Findings show that countries with higher fertility rate are unlikely to achieve desired levels of development across multiple sectors. But with a change in maturing age structure opens a window of opportunity across four sectors – health, education, economic and political.
In a research on “How Age Structure Change Can Benefit Development” with statistical analysis using data from over 100 countries for a period of over four decades, it was found that countries with very youthful populations almost never attain high thresholds of development. Nigeria falls among these countries.
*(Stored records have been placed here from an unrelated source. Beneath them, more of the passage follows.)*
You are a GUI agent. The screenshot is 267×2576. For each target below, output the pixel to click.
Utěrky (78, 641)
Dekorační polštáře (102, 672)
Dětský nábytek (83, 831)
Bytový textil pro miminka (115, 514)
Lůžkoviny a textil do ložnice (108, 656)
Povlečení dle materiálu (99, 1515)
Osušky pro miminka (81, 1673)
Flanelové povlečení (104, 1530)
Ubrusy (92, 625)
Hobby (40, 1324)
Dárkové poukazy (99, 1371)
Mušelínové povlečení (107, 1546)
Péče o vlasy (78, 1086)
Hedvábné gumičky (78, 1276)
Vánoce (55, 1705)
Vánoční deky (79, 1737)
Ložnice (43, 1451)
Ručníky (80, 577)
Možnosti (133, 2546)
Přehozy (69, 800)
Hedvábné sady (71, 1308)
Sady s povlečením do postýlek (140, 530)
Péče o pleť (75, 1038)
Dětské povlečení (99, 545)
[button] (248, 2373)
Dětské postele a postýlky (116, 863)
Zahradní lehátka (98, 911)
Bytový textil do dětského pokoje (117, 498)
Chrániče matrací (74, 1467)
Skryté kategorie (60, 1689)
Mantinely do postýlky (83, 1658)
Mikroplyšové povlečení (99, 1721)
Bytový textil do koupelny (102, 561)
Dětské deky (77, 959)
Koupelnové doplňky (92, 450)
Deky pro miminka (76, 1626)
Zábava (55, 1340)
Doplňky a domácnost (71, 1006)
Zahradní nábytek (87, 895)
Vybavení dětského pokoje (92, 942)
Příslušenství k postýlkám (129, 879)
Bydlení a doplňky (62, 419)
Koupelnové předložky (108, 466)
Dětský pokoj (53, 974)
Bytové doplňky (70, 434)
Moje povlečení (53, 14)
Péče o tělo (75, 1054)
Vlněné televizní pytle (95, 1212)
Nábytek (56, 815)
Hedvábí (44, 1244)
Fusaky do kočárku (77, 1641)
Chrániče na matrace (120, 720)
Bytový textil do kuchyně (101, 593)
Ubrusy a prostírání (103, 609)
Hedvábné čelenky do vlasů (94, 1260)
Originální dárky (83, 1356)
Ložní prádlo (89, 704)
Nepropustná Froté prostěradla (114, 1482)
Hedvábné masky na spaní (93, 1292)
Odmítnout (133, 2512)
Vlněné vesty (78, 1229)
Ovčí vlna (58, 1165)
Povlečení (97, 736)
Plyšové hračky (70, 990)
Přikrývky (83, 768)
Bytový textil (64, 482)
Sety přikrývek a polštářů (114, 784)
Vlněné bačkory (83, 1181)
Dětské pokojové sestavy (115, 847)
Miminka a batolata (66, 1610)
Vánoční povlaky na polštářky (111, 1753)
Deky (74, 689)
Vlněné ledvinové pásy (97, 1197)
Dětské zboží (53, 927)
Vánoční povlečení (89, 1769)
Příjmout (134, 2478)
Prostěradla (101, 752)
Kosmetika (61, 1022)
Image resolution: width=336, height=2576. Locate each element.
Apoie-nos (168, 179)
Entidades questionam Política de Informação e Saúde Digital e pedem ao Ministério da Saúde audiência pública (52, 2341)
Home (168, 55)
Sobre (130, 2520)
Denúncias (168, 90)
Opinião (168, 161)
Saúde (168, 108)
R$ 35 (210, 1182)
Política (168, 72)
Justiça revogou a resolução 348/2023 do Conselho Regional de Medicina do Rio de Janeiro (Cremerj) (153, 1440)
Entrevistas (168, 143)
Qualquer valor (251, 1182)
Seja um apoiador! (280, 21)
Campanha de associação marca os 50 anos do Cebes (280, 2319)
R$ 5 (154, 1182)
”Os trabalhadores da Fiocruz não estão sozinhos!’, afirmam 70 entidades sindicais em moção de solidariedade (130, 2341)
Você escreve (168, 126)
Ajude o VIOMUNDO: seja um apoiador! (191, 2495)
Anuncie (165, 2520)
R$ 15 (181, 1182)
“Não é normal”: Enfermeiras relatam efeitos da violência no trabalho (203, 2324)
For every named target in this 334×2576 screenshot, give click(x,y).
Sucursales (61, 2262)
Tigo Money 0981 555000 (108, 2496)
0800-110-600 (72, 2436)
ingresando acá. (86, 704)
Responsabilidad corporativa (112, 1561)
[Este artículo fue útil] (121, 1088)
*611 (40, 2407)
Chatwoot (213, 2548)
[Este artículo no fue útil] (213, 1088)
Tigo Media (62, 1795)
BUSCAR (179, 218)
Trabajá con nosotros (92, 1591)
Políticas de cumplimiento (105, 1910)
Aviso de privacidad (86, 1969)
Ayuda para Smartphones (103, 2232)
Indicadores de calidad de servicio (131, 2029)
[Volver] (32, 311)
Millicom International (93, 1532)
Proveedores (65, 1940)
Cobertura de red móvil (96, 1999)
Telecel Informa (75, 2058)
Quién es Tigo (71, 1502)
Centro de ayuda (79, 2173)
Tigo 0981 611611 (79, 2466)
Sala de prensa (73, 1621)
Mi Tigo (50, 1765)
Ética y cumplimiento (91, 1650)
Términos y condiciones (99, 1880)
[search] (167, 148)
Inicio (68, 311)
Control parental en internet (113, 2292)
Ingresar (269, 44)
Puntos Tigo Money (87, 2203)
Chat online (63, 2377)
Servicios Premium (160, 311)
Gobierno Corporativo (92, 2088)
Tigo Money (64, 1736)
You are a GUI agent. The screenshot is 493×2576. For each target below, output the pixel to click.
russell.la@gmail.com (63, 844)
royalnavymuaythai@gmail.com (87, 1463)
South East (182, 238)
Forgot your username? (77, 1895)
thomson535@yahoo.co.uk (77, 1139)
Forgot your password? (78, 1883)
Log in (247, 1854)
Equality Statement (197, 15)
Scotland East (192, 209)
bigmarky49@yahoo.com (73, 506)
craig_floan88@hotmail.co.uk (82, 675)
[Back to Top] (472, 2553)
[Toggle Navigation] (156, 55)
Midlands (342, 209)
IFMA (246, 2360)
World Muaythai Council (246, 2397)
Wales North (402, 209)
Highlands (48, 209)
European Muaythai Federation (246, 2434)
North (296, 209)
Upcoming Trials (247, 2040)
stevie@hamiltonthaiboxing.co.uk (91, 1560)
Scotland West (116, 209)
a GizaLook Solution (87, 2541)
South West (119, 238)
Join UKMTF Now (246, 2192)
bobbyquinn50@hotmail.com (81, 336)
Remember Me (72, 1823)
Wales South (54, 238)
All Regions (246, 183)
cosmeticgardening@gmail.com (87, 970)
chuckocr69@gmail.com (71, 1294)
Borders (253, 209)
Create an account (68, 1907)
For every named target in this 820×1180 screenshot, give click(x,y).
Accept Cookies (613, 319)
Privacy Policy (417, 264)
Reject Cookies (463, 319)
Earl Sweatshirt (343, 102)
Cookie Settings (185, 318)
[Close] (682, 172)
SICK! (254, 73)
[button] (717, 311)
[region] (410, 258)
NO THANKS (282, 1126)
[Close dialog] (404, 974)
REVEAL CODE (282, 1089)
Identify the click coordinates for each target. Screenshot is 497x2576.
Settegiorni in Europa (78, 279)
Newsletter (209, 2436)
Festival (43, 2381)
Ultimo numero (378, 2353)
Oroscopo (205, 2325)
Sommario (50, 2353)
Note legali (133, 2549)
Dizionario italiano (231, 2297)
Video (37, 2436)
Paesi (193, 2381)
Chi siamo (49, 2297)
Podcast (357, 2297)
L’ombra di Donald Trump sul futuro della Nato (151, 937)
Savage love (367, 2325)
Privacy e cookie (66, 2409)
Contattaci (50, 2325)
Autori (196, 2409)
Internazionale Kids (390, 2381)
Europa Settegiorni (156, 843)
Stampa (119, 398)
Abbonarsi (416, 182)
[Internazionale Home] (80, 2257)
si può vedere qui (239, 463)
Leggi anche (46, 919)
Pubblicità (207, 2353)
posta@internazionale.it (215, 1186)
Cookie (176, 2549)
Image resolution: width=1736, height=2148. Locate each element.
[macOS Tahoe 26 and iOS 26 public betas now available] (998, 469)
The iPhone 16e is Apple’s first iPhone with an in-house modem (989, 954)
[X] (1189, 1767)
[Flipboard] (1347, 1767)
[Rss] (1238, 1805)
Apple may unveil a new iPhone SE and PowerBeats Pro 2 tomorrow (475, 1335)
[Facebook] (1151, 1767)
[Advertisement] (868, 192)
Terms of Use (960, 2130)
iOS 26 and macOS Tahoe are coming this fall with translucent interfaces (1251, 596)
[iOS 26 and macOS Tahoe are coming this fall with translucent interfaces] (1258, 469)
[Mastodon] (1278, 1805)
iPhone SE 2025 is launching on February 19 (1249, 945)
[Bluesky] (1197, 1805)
The research specifically found that Nigeria has only 1 percent chance of achieving the Sustainable Development Goal, SDG, target of reducing under-5 mortality to less than 25 deaths per 1,000 live births. But experts say if the country invests more in reproductive health particularly family planning in areas with poor health indicators, then fertility levels may begin to decline more significantly, and children will be more likely to achieve better basic levels of health.
Supporting this view, the Programme Director, Population Reference Bureau, PRB, Elizabeth Leahy Madsen, said all was not gloomy for Nigeria, if the country invests massively in child survival and child spacing, adding that such investments can turn things around. But she observed that demographic window of opportunity does not open on its own.
She said countries must provide women with voluntary family planning information and services as it helps couples achieve their desired family size and contributes to improved child health through promoting healthy timing and spacing of pregnancies.
Using historical data from countries that have achieved the child survival dividend in the research supported by Population Reference Bureau, PRB, USAID and Policy Advocacy Communication Enhanced, (PACE), Nigeria’s likelihood of achieving the child survival dividend is possible only if the country’s total fertility rate, or the average number of children a woman would have in her lifetime, continues to decline.
It also showed that a faster decrease in the total fertility rate could accelerate Nigeria’s progress toward the child survival dividend.
From the statistical graph, in 2015, Nigeria has total fertility rate of 5.7 and a median age of 18 years and the likelihood of achieving the child survival dividend was 1 percent.
“By 2020, Nigeria is expected to have fertility rate of 5.4 with a median age of 18 and likelihood of achieving child survival dividend is 2 percent. By 2025, Nigeria will achieve a total fertility rate of 5.1 with median of 19 percent, and likelihood of achieving child survival dividend will be 2 percent.